How Aggregate Demand Works
Economic theory is something that you can spend years studying, but you will find that almost every concept you may encounter traces back to the simple understanding of supply and demand. This makes aggregate demand a significant value to economists. When economists make predictions about economic policy, aggregate demand is useful to them as it informs them of consumers' and businesses' strength.
Aggregate demand estimates how much consumers are willing to spend on all of the goods sold in an economy. When we talk about aggregate demand, we discuss the demand for all of the goods in an economy. The aggregate demand (AD) is calculated with the following equation: AD = C + I + G + (X - M). The components of the equation are:
- C – Consumer spending on goods and services. People are buying things that they want or need.
- I – Capital investment. Capital is the equipment needed to create consumer goods, such as machinery and the buildings themselves in which products are made. Capital investment is the money spent on company assets.
- G – Government spending. This represents the government spending money on the things they provide, such as streetlights or healthcare for low-income families.
- X – Exports. The goods are sold to overseas parties, the demand for these goods is being "injected" into the economy, it does not exist domestically.
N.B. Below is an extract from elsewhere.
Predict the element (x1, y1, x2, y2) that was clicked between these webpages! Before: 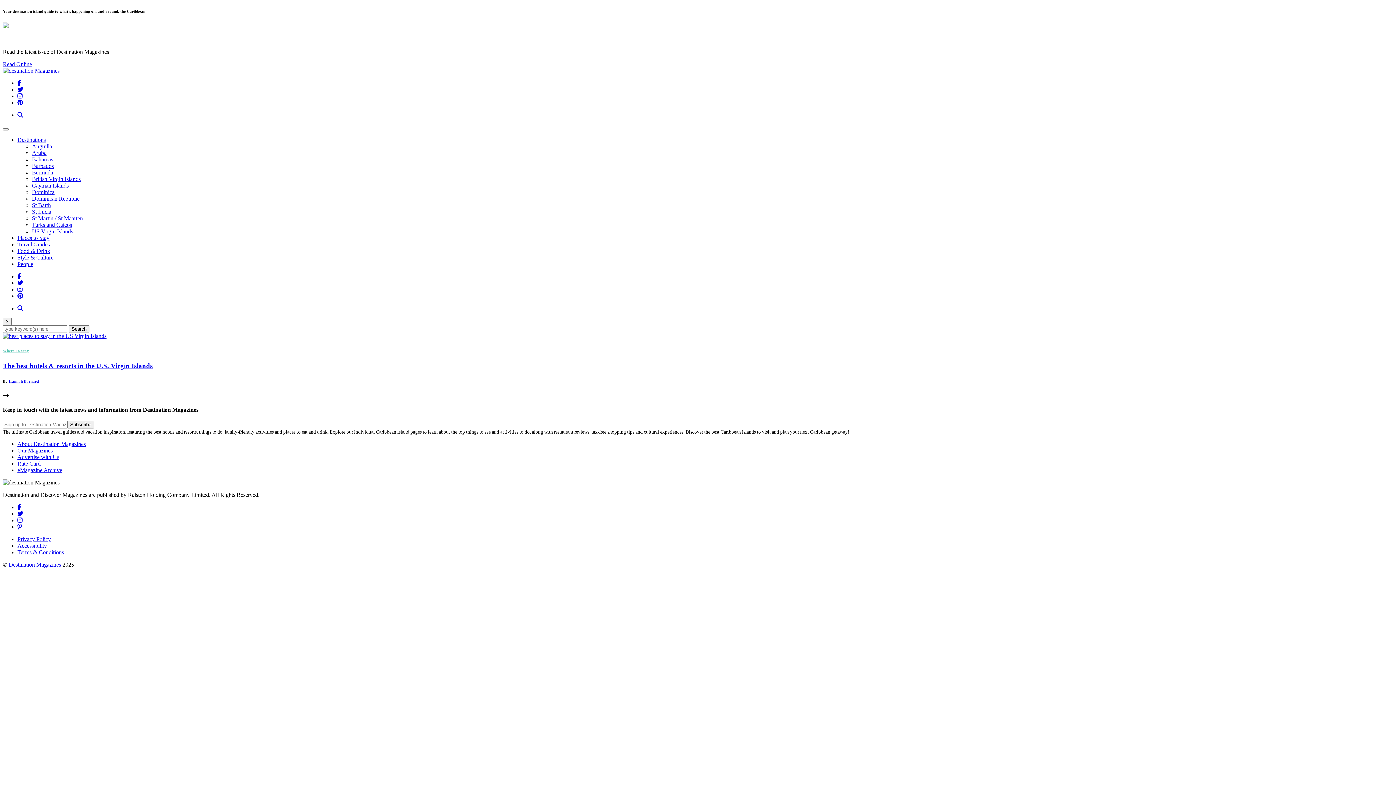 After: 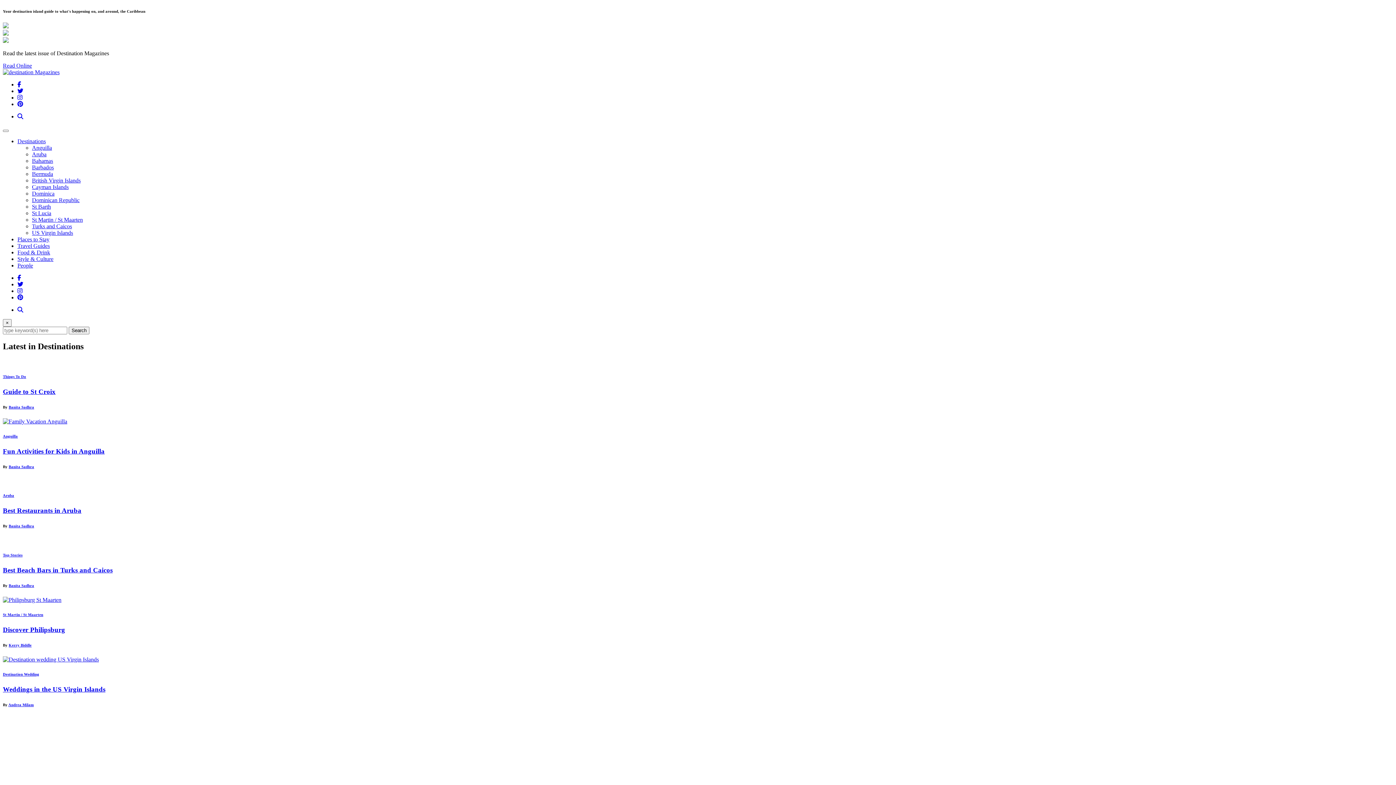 Action: label: Destinations bbox: (17, 136, 45, 142)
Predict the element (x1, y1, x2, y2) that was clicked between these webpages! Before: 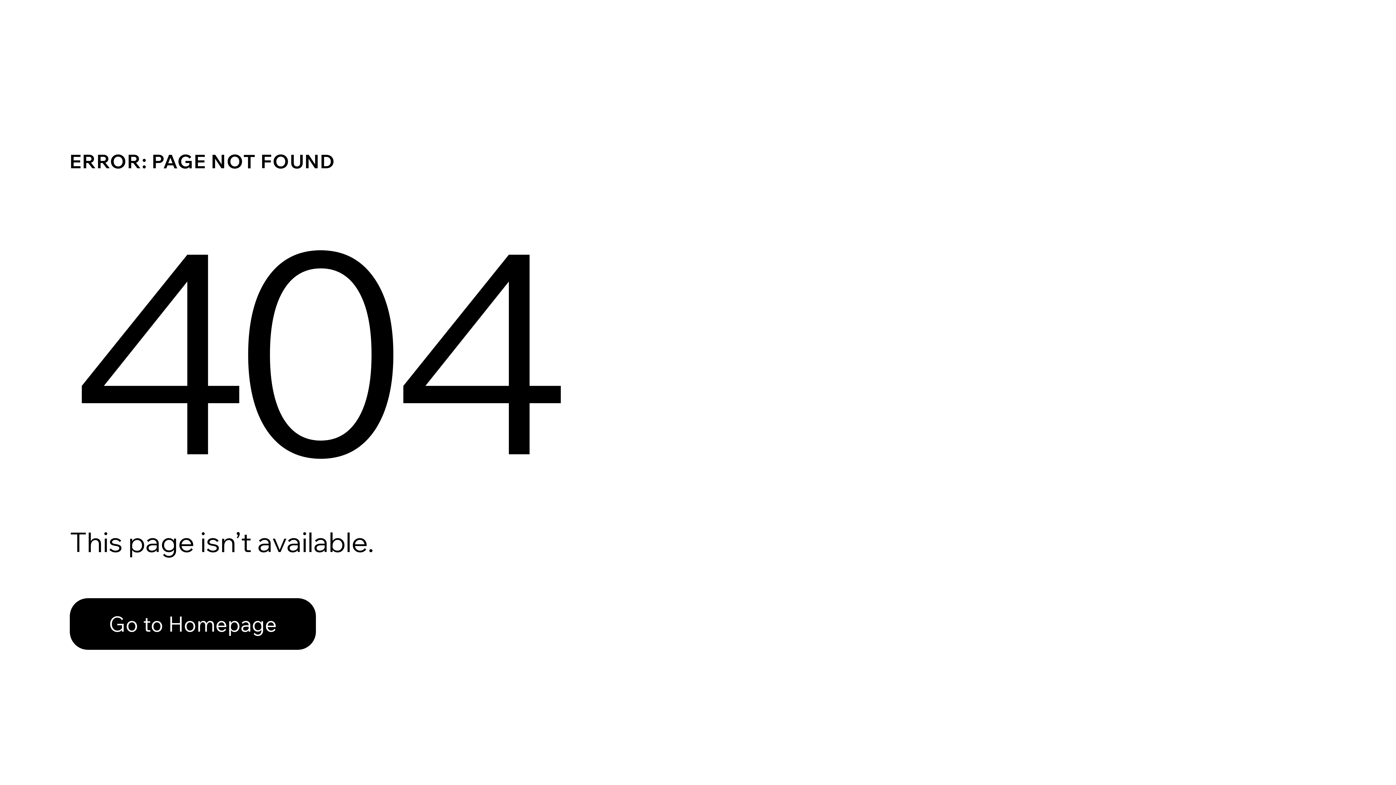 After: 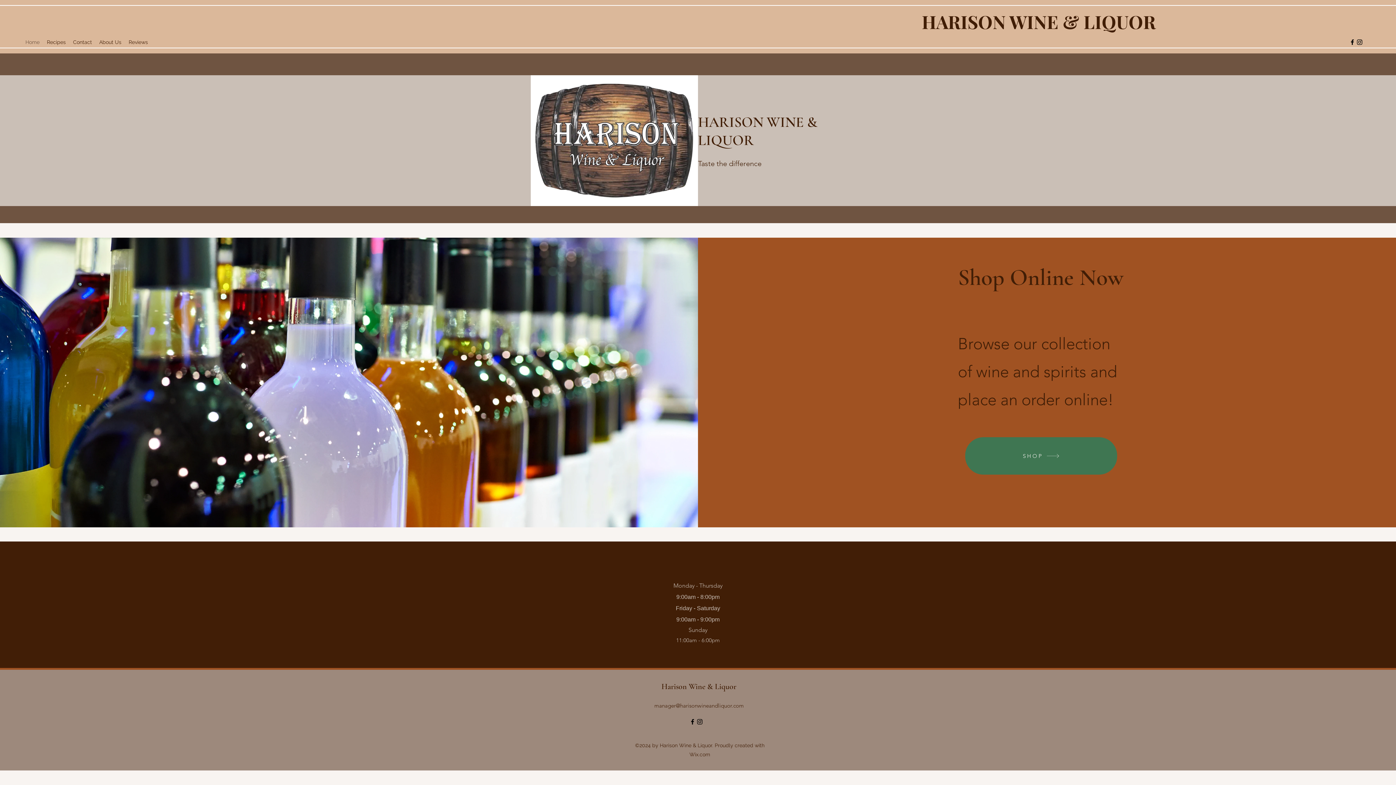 Action: label: Go to Homepage bbox: (69, 598, 316, 650)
- M – Imports. This value is taken away from X because it represents a "leakage" of domestic demand. When consumers spend money on imports, the money leaves the country's economy and is injected elsewhere.
Examples of Aggregate Demand
In the real world, aggregate demand is affected by many factors. One factor which plays an important role in aggregate demand is consumer expectations surrounding inflation. If consumers are led to believe that prices will rise, they are more likely to buy things. This leads to an increase in aggregate demand in times of inflation or hyperinflation. Economists are wary of looking at aggregate demand to measure the economy's health: although aggregate demand may skyrocket under hyperinflation, the economy is not doing well. The opposite is also true. In times of slow inflation, consumers will spend less.
Another factor of aggregate demand is a change in household income. If the average income of households rises, then household spending will increase, and vice versa. This is for obvious reasons; people have more disposable income when incomes rise. People are likely to buy more of the things they "want" and might even buy the things they "need" excessively. This causes the value of C to increase, leading to an increase in the aggregate demand overall.
The 2008 financial crisis exhibited both of these factors. There was a fall in income and a fall in inflation simultaneously because of firms' closure and slow economic growth. Across the board, spending fell, which meant that aggregate demand decreased significantly.